Task = Rewrite all of the records below with every "Screen dimensions" swapped for "Screen size" and nothing else altered. Omit the pictures from your output.

(Rows on where targets appear)
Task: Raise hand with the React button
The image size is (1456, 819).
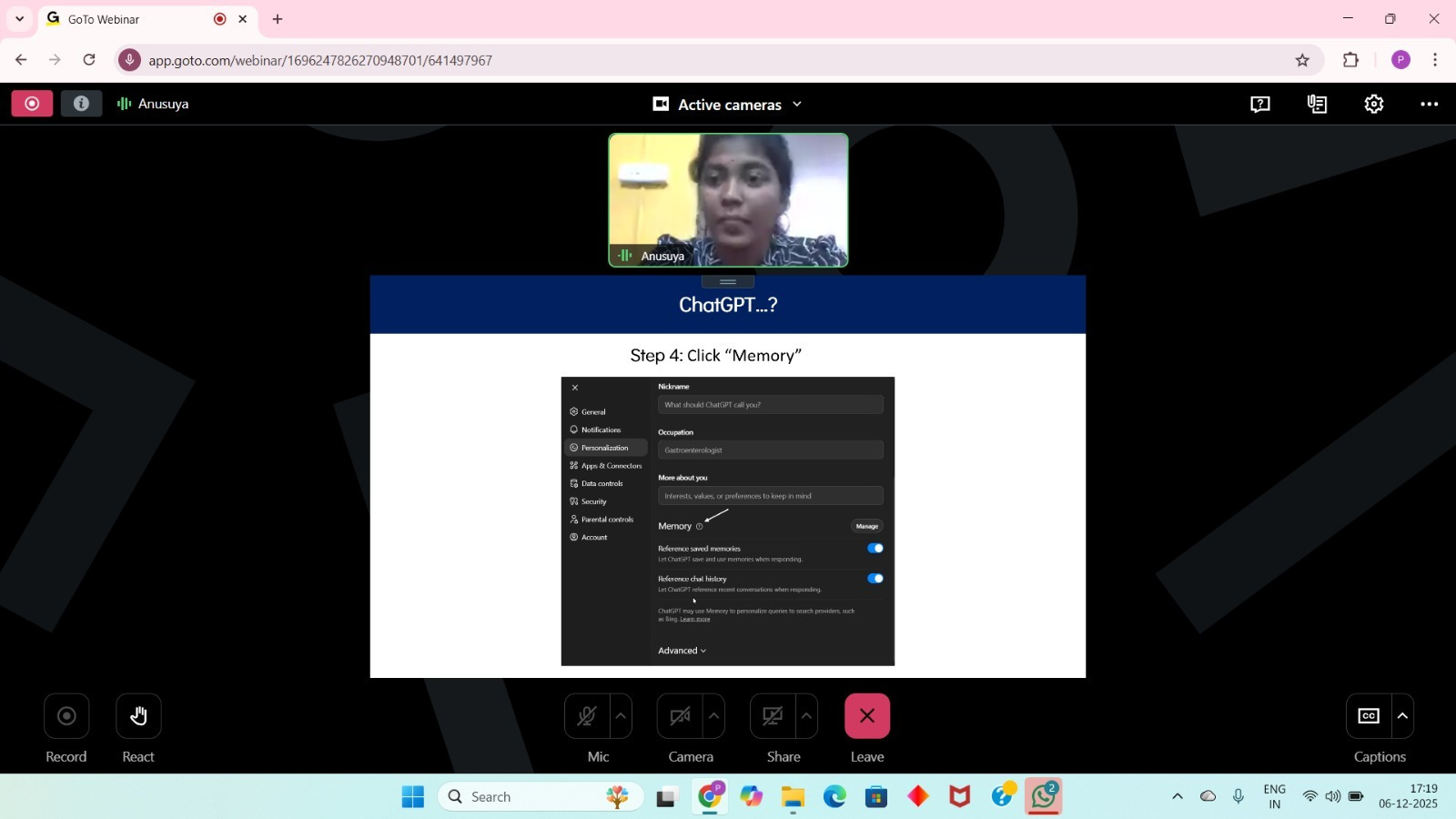Action: [138, 716]
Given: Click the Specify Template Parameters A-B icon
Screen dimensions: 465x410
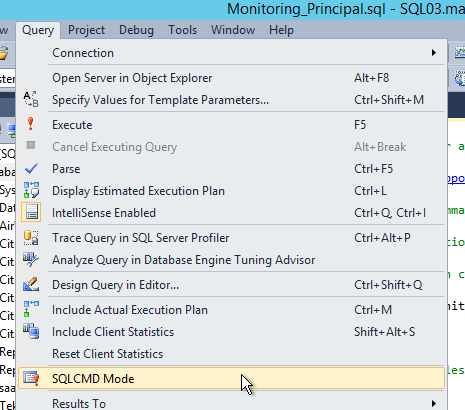Looking at the screenshot, I should [x=31, y=99].
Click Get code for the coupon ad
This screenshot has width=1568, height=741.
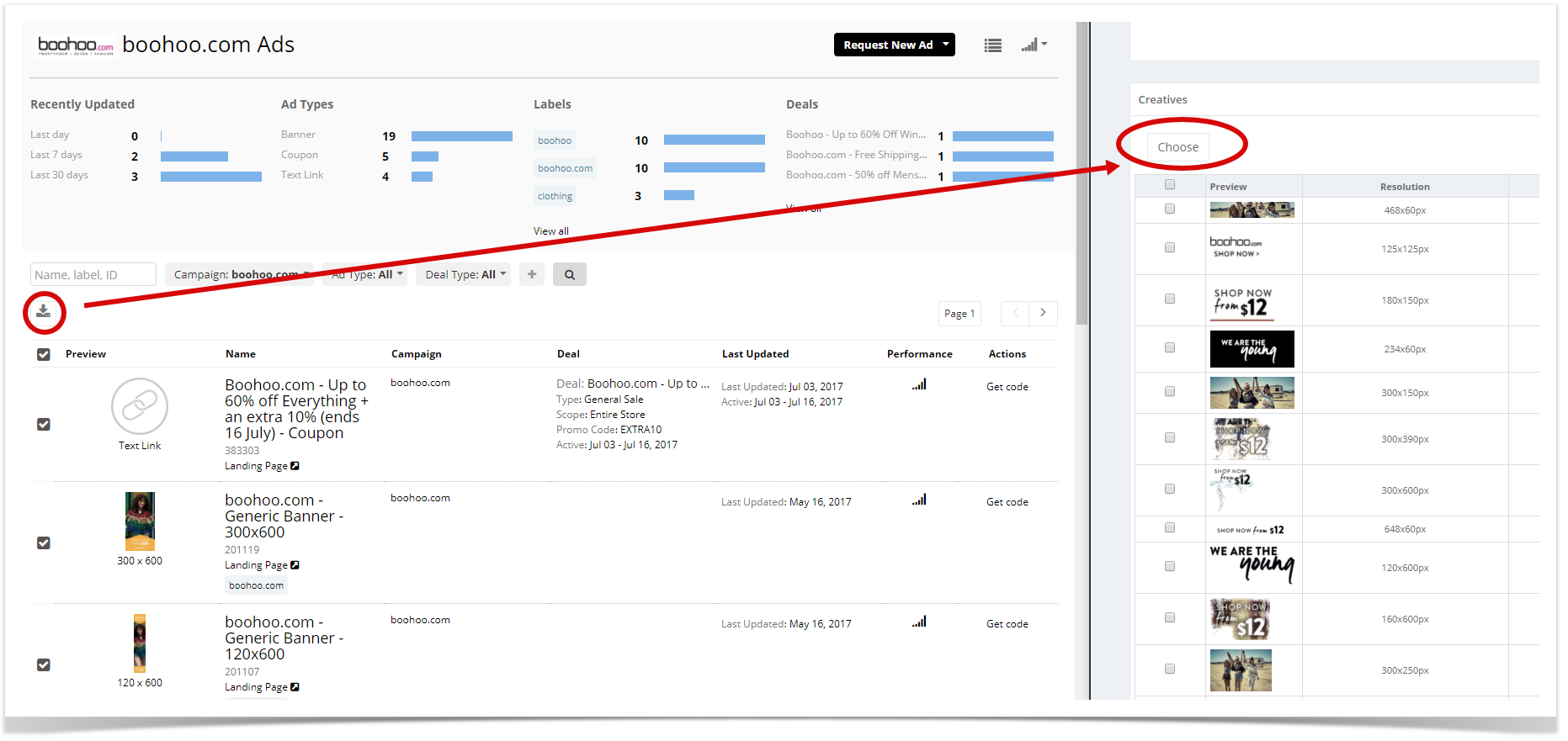1007,387
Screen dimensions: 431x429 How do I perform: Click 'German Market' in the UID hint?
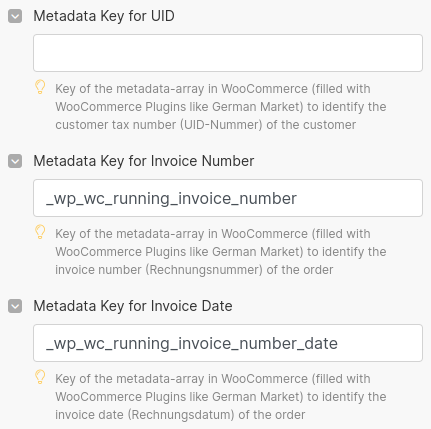click(x=256, y=107)
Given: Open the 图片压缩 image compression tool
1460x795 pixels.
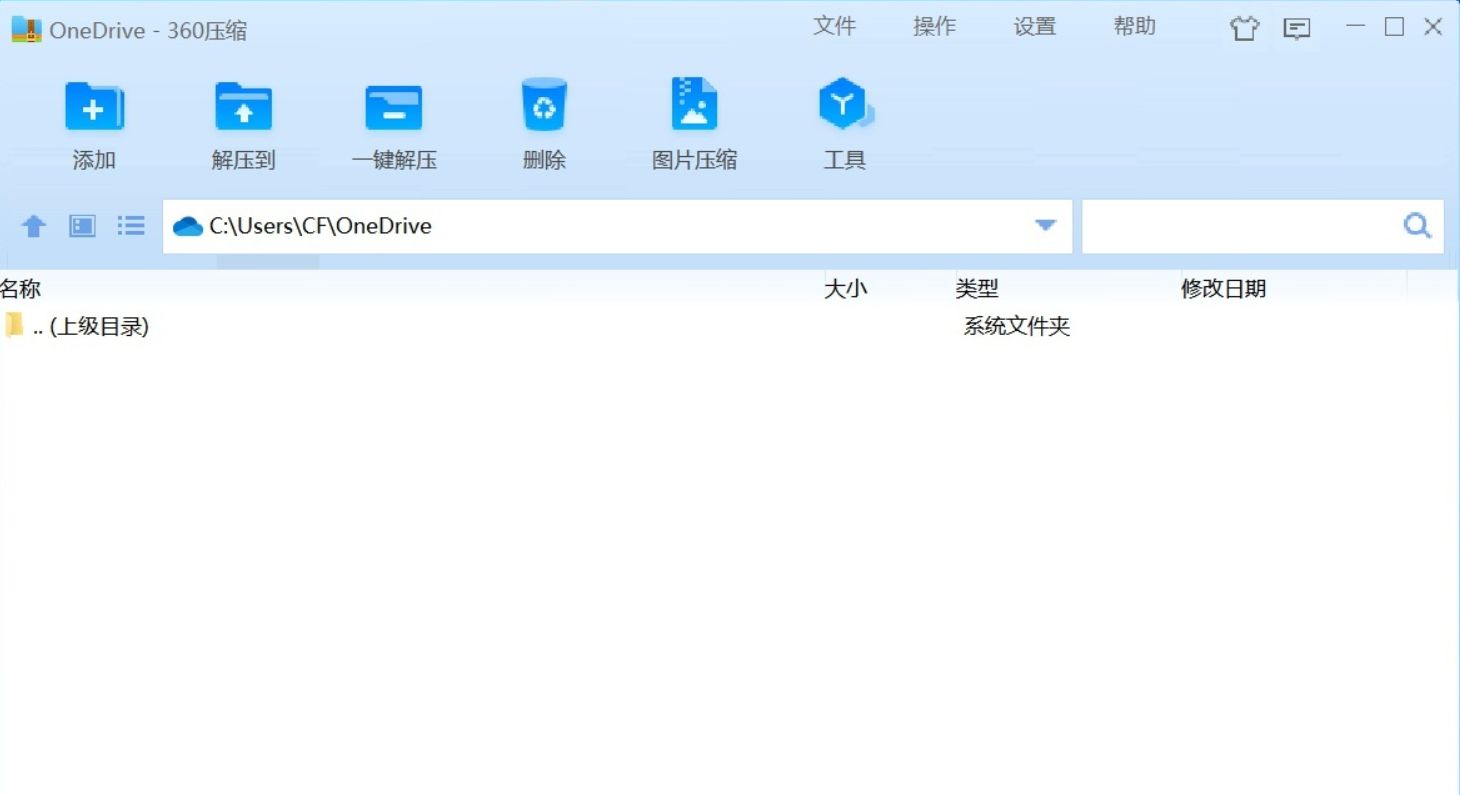Looking at the screenshot, I should point(694,120).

Written answer =
Task: Raise hand with the React button
The image size is (1456, 819).
Action: [138, 716]
Given: Click the Specify Template Parameters A-B icon
Screen size: 465x410
Looking at the screenshot, I should [x=31, y=99].
Click Get code for the coupon ad
This screenshot has width=1568, height=741.
1007,387
Screen size: 431x429 How do I perform: Click 'German Market' in the UID hint?
click(x=256, y=107)
Given: Open the 图片压缩 image compression tool
1460x795 pixels.
Looking at the screenshot, I should point(694,120).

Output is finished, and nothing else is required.